Montreal bird watchers were treated to a rare spectacle at the city’s Technoparc

About two weeks ago, on a frosty Saturday morning, Joël Coutu was watching birds in Montreal with friends when they spotted something they had never seen before.

“We got closer and I knew immediately we were watching a rare bird,” he said.

Coutu is an avian behavior specialist, and working on a team of five, they identified the bird as a scissor-tailed flycatcher.

Usually found in the southern United States, Coutu said there were perhaps 20 recorded sightings in the province of Quebec and none previously in Montreal. But he was there, hovering in the Technoparc in the St-Laurent borough.

For years, bird watchers flocked to the stretch of green space between Highways 40 and 20 to practice their hobby, but when it became known that the scissor-tailed flycatcher was in the area: “At one point Given, there were a hundred cars parked there. and it wasn’t to watch planes, it was to watch him, ”Coutu said.
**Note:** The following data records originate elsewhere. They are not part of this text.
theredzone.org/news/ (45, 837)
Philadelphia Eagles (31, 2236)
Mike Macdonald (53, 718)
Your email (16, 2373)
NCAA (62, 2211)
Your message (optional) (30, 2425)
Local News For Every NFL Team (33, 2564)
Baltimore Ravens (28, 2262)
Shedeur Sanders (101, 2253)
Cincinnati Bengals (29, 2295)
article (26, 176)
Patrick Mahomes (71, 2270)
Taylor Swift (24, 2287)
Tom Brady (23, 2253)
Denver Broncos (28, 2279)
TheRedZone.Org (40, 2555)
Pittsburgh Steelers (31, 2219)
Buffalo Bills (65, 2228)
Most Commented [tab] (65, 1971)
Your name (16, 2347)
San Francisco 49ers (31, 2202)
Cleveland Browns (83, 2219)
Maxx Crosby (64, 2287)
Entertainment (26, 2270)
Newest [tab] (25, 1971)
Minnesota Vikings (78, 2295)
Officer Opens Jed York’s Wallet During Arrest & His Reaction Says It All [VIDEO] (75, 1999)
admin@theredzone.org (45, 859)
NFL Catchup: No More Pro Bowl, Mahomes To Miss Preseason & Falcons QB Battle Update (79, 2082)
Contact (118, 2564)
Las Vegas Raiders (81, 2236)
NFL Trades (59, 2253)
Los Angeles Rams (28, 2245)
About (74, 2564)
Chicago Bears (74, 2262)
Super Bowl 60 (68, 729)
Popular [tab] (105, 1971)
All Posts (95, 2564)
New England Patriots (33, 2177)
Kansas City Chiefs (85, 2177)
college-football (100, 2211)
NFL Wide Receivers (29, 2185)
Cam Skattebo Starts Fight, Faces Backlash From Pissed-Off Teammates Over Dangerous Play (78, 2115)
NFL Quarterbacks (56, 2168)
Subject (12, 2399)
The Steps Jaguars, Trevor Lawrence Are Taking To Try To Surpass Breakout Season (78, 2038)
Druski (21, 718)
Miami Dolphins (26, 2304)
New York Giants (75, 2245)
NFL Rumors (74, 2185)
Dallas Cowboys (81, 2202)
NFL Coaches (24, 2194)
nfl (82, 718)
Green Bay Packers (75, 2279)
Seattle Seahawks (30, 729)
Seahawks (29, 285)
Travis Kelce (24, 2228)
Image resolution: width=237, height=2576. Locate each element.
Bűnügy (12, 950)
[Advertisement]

“He’s a very popular guy.”

Coutu told CBC Let’s go which he named the bird Edward Scissorhands. But it looks like Money-Handed Mr. is lost, as they normally live in areas like Texas and head south, Mexico, or Central America for the winter.

“Some birds will stray from the road,” Coutu said, and the bird may think it’s in the right place. “Unfortunately, this little flycatcher is going to have a hard time surviving for the next few weeks.”
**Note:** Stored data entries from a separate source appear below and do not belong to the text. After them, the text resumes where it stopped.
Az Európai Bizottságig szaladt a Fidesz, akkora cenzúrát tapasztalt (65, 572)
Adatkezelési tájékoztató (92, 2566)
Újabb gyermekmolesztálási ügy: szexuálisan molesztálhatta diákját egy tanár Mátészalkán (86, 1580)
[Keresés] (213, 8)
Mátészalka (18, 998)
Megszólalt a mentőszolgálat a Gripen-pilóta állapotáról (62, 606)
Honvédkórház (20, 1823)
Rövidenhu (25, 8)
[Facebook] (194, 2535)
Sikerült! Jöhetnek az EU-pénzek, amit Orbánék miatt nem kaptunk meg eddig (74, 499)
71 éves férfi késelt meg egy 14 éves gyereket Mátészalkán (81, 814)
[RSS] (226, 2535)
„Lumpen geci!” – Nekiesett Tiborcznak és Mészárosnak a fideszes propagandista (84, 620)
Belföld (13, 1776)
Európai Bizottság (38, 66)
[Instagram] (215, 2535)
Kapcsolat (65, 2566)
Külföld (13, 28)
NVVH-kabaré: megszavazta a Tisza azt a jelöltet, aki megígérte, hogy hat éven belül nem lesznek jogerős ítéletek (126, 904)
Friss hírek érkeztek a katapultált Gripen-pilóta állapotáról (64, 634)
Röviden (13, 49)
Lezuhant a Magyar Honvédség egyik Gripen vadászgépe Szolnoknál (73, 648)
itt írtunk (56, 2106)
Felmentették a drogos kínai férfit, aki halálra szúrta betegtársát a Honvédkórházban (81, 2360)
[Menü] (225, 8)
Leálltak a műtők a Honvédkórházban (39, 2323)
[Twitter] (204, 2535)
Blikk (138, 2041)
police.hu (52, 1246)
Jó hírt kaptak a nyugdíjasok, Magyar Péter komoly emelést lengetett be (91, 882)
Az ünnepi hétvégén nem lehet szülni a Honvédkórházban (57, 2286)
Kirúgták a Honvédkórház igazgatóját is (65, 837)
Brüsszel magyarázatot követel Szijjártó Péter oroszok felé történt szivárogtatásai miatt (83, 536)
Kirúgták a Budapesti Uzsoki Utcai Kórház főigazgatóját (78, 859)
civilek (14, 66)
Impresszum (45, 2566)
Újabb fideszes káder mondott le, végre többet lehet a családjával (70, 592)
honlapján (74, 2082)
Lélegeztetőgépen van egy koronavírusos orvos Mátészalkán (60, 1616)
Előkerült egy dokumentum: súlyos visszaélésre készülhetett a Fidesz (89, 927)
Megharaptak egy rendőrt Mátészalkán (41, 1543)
Coutu said birds will travel with winds and prefer northerly winds when migrating. In spring, it is the other way around. But the mild weather, the rise of heavy storms and natural disasters, will have an impact on the birds.
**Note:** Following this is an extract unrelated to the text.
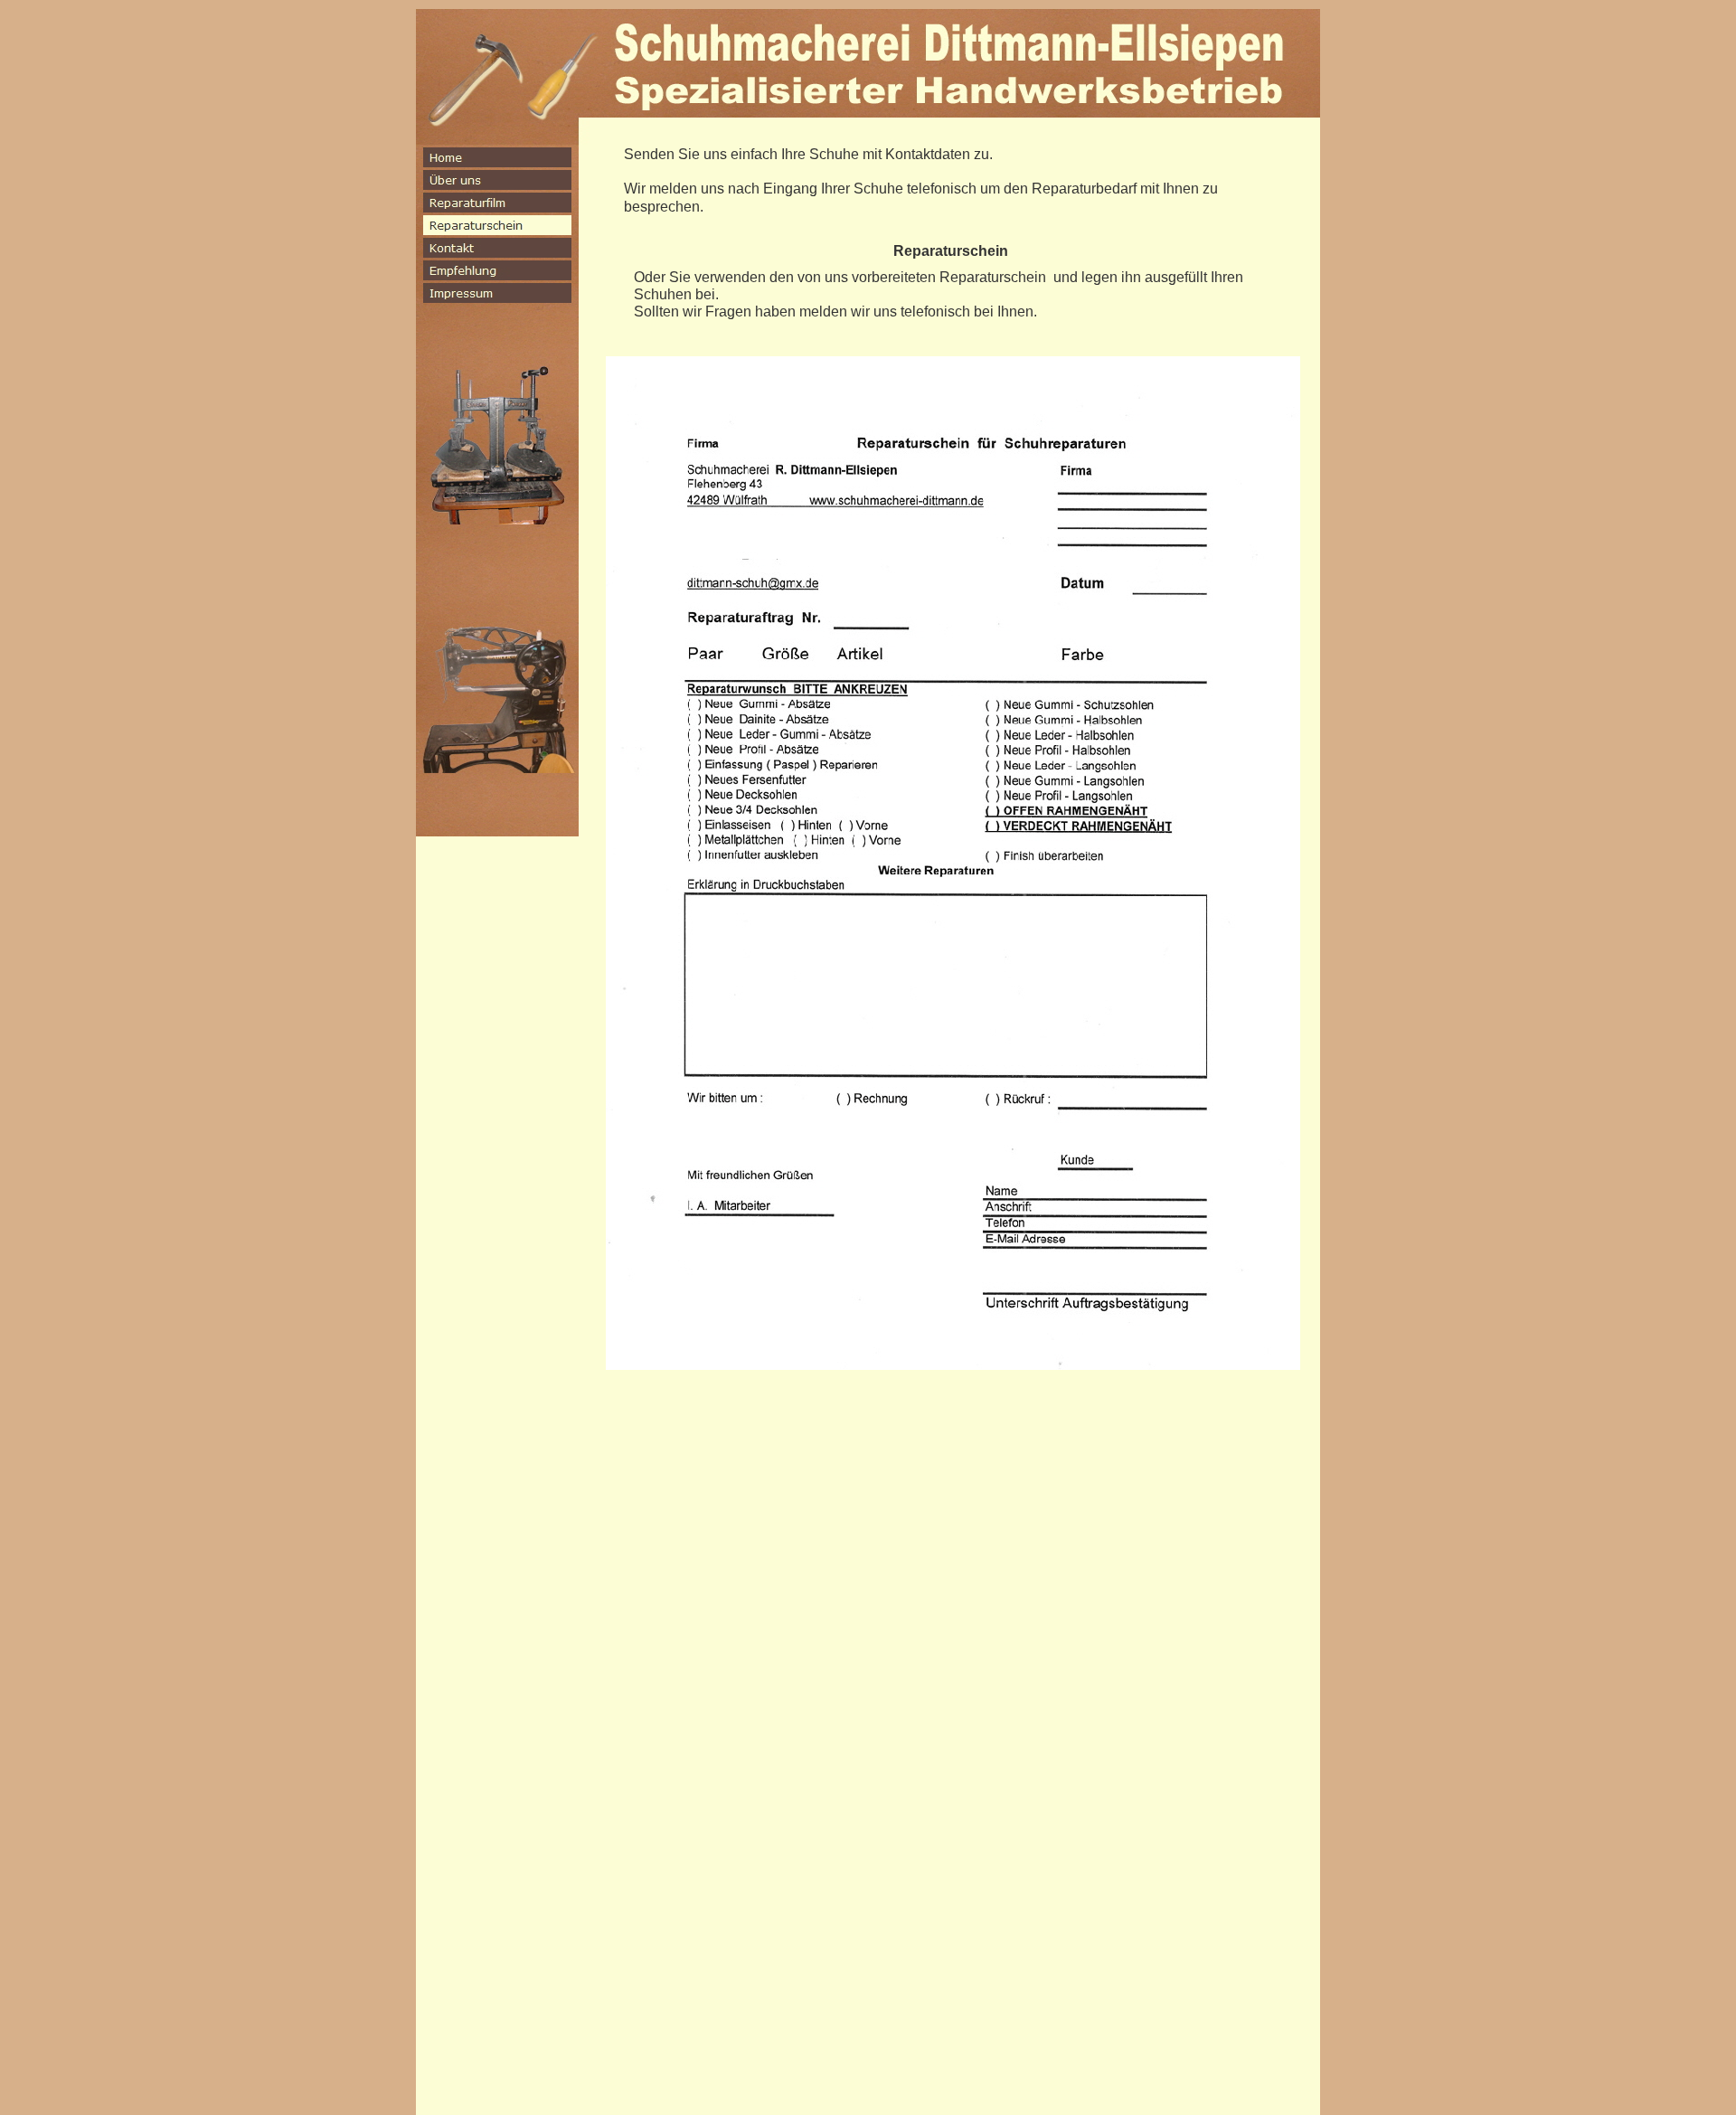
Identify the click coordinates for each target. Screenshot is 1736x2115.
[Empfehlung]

“I think we will see more and more southern birds appearing in the southern states in the future,” he said.

The bird probably won’t survive the winter

As a bird watcher, Coutu said it was exciting to see a rare bird. In the morning, when it was cold and there were no insects, the flycatcher was not very active. But when it warmed up, bird watchers were treated to a spectacle as the bird began to show its feathers and search for food.

Coutu said the bird is unlikely to survive once the cold weather sets in and there are no more bugs to eat.

Saving the bird would take a lot of time, money and effort, Coutu said. And then there’s the matter of the bird’s shipment, he said.

Small birds like this are fragile, he said. The flycatcher would likely not survive capture and transport, he said. If it was an endangered animal, there could be more effort to save the bird, Coutu said.

It’s not uncommon for birds to get lost, he says.

“Lost birds are happening all over North America,” he said. “It’s something that happens all the time.”